Joe: Foi uma coisa terrível. É triste de qualquer forma,
mas o que fica é que Joey era um cara muito ligado à cena punk
rock americana até o final de seus dias. Ele sempre vinha aos
nossos shows quando o chamávamos. Estava sempre me ajudando com
novas músicas, letras. Ele sempre insistia para que eu seguisse
carreira solo. Eu estava me programando para isso e eu dizia para
ele que queria fazer um som estilo anos 50 e 60, tipo The Turtles.
Ele falava que queria fazer a mesma coisa. Quase sempre eu via
Joey nas casas noturnas de Nova York, assistindo aos shows, falando
com as pessoas. Ele era muito aberto e dócil. Toda vez que eu
convidei Joey para sair para falar sobre música ou qualquer outro
assunto, ele veio sem falta. Era um cara muito legal e foi uma
perda irreparável para mim e para o mundo.

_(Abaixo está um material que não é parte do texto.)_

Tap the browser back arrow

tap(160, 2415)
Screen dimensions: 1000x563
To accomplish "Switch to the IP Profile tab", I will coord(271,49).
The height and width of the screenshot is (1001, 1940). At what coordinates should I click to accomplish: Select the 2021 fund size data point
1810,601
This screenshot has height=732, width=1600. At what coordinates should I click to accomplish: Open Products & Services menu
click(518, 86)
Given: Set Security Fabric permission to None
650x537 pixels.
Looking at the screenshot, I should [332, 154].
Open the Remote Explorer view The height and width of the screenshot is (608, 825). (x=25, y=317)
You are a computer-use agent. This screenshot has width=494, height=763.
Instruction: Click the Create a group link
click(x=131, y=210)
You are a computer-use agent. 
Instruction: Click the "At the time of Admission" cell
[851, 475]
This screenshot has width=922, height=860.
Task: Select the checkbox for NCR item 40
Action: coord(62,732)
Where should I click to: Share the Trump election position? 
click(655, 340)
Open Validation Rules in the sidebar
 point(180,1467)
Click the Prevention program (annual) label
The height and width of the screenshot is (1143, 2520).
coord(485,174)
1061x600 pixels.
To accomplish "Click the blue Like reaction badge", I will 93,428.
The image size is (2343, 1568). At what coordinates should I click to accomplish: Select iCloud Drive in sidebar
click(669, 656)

O que eu aprendi de
melhor e mais importante com Joey e com os Ramones foi a maneira
como eles mantiveram seu som original do princípio ao fim. Eles
eram uma banda que topava qualquer parada. Se tivesse um show
com bandas pequenas e os Ramones fossem convidados para tocar,
lá estavam eles. Eles nem se importavam com quem iria abrir ou
fechar os shows. O que não acontece com a gente. Nós não abriríamos
shows nem para os Ramones (pelo visto Joe não aprendeu isso com
os Ramones).
Portal: Mudando de assunto, o que vocês estão achando das
garotas brasileiras? Como vocês devem ter notado, aqui elas têm
peito pequeno e bumbum grande, ao contrário das dos EUA.
Joe: Vou te dizer uma coisa, pelo que vi até agora posso
garantir que as garotas brasileiras são bem melhores que as americanas.
Olha só para estas meninas que estão aqui perto da gente e você
entenderá o que falo (as americanas que ele conhece devem ser
feias mesmo, pois as meninas que estavam passando quando ele disse
isso eram umas barangas!) Quanto aos peitos pequenos que você
diz que as brasileiras têm, eu discordo, pois acho que elas têm
uns peitinhos bem avantajados.
Portal: Essas são as com silicone.
Joe: Não me importo, o importante é a fantasia.
Portal: E a cerveja brasileira? Você gosta? Dizem que é
uma das melhores do mundo.
Joe: Eu não bebo mais cerveja. Mas ouvi falar que é muito
boa.
Portal: Porque você não bebe? Religião, alcoolismo? Você
não bebe nada de álcool?
Joe: Não bebo nada.
Portal: Mas você fez várias músicas falando de cerveja,
beber até cair, etc.
Joe: Por isso. Bebi tanto que tive alguns problemas. Não
posso mais beber. Deixo minha cota para o Dave (baixista), que
é novo e agüenta o tranco.
A banda é formada hoje por Joe (vocal/guitarra), Dave (baixo/backing
vocal) e Lurch (bateria).
Bom, depois da entrevista, fomos conferir o som da banda no Musikaos.
Foi uma excelente apresentação. Os caras realmente detonam um
punk rock estilo Ramones de primeira qualidade.
Quem for aos shows da banda
nessa turnê pelo Brasil, com certeza não vai se arrepender. Valeu!